Bu çalışmada en önemli kısıtlayıcı faktör HBS’de tedavi ile bilişsel ve bilişsel olmayan verilerde olası değişikliklerin karşılaştırılamamasıdır. Ayrıca HBS dışında uyku bozukluklarının değerlendirilmesinde PUKİ anketi uygulanmış ve başka ek bir değerlendirme yapılmamıştır.
Sonuç
Bu çalışmada idiyopatik HBS hastalarında özellikle yönelim, soyut düşünme ve bellek gibi bilişsel alanlar üzerinde daha belirgin şekilde bilişsel fonksiyonların hastalık süresi ile ilişkili olarak olumsuz etkilendiğini saptadık. HBS’nin tedavisiz kalması ya da tedavi sürekliliğinin sağlanamaması fiziksel, somatik ve duygusal sağlığı önemli ölçüde etkileyebilir ki elde ettiğimiz sonuçlar aynı zamanda HBS’nin erken tanı ve tedavisinin bilişsel fonksiyonlar için neden önemli olabileceğini de göstermektedir.

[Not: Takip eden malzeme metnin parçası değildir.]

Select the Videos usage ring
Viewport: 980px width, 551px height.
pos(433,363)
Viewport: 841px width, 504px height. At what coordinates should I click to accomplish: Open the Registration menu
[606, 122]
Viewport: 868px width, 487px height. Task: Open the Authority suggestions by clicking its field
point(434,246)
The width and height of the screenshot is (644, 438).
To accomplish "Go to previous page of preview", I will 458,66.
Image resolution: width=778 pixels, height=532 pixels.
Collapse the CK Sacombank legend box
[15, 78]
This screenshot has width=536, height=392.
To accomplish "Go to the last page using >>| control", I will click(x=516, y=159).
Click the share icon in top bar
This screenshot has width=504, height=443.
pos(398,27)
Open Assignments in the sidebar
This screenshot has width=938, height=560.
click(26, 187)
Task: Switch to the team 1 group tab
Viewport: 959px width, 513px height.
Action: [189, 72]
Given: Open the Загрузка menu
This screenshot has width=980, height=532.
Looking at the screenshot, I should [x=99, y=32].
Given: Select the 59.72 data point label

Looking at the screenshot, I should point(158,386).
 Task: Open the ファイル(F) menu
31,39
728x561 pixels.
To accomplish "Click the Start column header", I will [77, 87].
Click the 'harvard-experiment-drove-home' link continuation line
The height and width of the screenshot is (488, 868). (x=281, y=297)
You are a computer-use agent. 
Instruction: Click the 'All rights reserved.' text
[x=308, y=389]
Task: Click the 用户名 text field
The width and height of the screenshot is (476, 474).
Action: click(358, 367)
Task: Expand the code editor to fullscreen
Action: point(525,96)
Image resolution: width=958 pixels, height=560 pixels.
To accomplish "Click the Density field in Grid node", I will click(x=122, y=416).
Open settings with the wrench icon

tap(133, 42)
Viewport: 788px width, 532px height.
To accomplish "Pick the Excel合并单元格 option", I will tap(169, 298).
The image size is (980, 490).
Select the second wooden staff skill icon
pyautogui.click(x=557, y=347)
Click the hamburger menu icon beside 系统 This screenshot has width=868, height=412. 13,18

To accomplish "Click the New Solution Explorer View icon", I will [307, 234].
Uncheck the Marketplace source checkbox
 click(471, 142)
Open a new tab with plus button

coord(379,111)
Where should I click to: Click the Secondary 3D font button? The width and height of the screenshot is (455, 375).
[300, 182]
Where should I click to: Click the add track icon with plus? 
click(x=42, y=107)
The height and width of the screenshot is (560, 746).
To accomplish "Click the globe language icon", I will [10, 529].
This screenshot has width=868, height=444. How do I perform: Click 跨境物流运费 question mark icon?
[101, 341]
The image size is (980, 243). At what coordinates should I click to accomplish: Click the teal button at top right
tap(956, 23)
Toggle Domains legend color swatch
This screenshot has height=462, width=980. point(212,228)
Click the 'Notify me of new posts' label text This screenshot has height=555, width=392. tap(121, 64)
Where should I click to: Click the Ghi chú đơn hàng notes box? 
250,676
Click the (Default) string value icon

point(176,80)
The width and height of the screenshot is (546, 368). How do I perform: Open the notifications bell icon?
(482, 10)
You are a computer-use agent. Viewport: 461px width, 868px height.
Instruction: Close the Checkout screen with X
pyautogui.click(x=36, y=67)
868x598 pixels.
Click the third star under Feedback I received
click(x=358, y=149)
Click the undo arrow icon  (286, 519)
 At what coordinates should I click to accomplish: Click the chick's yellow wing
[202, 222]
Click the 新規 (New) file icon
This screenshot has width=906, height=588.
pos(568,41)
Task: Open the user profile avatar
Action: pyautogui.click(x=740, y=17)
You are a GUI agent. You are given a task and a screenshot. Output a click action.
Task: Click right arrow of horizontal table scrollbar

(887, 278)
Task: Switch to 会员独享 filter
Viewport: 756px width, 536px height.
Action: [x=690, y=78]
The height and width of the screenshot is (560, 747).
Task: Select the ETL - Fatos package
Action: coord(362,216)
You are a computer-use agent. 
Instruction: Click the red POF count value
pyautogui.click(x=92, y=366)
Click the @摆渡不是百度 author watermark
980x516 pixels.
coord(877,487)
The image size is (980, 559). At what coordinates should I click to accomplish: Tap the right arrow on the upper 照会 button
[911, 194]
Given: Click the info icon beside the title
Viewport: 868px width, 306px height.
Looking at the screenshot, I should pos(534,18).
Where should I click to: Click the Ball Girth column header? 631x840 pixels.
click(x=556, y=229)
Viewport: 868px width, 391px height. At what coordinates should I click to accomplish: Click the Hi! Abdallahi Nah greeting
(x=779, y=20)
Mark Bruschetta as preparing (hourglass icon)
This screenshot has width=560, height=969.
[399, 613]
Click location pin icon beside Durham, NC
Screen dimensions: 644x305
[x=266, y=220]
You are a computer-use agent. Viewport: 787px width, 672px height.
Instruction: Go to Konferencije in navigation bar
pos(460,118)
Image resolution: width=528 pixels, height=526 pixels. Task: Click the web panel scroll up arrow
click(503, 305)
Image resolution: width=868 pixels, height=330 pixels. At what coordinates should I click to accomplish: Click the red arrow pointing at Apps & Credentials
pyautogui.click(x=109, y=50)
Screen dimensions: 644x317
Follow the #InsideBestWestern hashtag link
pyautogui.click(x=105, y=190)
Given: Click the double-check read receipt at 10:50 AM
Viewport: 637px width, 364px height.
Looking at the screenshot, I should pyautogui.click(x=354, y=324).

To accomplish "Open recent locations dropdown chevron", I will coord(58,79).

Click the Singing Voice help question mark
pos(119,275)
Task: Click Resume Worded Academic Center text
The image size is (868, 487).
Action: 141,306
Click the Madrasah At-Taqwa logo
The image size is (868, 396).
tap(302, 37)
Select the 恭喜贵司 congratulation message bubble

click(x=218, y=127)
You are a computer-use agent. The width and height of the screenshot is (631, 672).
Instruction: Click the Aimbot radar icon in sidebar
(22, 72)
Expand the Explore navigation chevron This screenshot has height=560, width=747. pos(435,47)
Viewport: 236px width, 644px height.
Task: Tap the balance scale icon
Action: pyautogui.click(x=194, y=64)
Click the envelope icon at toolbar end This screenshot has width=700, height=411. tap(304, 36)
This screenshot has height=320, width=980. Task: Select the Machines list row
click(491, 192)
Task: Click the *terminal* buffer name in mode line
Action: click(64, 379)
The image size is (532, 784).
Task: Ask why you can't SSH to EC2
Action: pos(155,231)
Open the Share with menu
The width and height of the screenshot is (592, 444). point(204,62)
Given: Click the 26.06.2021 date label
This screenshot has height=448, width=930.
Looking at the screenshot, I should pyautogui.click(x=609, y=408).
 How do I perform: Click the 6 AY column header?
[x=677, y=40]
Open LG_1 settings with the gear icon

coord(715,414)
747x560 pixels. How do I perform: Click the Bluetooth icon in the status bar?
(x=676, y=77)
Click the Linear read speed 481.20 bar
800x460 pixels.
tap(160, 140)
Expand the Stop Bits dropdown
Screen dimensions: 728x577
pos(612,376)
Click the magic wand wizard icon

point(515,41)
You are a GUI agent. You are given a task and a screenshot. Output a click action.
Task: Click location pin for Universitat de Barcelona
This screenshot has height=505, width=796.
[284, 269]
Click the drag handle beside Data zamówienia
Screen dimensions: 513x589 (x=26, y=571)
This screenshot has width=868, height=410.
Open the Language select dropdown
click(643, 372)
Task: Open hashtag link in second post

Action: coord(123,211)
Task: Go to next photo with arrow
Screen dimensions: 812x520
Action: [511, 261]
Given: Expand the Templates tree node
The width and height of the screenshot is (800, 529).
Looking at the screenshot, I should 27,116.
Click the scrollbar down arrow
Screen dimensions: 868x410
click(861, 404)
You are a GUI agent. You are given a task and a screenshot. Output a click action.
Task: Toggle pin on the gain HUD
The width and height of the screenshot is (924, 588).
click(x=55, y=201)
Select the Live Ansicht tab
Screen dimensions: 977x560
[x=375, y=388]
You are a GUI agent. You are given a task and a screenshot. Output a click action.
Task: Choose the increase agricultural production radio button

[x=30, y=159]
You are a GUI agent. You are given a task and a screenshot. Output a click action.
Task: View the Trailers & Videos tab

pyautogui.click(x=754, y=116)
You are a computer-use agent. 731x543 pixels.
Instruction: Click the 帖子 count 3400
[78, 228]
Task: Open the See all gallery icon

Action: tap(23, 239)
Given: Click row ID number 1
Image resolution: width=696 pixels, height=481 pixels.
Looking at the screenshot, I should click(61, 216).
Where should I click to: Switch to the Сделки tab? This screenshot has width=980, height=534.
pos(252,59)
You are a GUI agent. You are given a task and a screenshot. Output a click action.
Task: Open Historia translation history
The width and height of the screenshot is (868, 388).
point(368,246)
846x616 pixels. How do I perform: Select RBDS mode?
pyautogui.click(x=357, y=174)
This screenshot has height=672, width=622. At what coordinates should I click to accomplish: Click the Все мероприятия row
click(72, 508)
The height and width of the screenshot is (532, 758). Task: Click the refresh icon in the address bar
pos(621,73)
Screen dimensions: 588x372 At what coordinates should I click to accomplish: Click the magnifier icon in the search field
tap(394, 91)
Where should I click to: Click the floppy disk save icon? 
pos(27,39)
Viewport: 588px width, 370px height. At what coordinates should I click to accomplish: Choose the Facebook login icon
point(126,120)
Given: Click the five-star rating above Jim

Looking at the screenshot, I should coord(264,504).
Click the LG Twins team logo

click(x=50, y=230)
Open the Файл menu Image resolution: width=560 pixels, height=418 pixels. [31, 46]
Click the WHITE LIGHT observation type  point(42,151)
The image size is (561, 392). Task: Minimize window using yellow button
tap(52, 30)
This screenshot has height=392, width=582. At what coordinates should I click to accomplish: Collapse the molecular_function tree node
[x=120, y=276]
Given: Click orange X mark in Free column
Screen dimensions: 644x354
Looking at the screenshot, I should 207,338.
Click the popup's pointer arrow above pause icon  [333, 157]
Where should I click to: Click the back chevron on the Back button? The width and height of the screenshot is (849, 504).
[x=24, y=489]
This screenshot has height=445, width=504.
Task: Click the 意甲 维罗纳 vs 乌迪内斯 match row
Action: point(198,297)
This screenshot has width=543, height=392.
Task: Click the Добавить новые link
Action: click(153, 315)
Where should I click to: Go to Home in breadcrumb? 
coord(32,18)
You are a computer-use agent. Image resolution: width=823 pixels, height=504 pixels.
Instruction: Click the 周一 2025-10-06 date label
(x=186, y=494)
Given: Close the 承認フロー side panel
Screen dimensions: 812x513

HBS hastalarında bilişsel işlevlerdeki bu yetersizlikte altta yatan nörofizyolojik mekanizmaların belirlenmesi ve dopaminerjik tedavinin bu fonksiyonlar üzerindeki etkilerini araştırmak için daha fazla klinik, elektrofizyolojik ve fonksiyonel görüntüleme çalışmalarının yapılması gerekmektedir.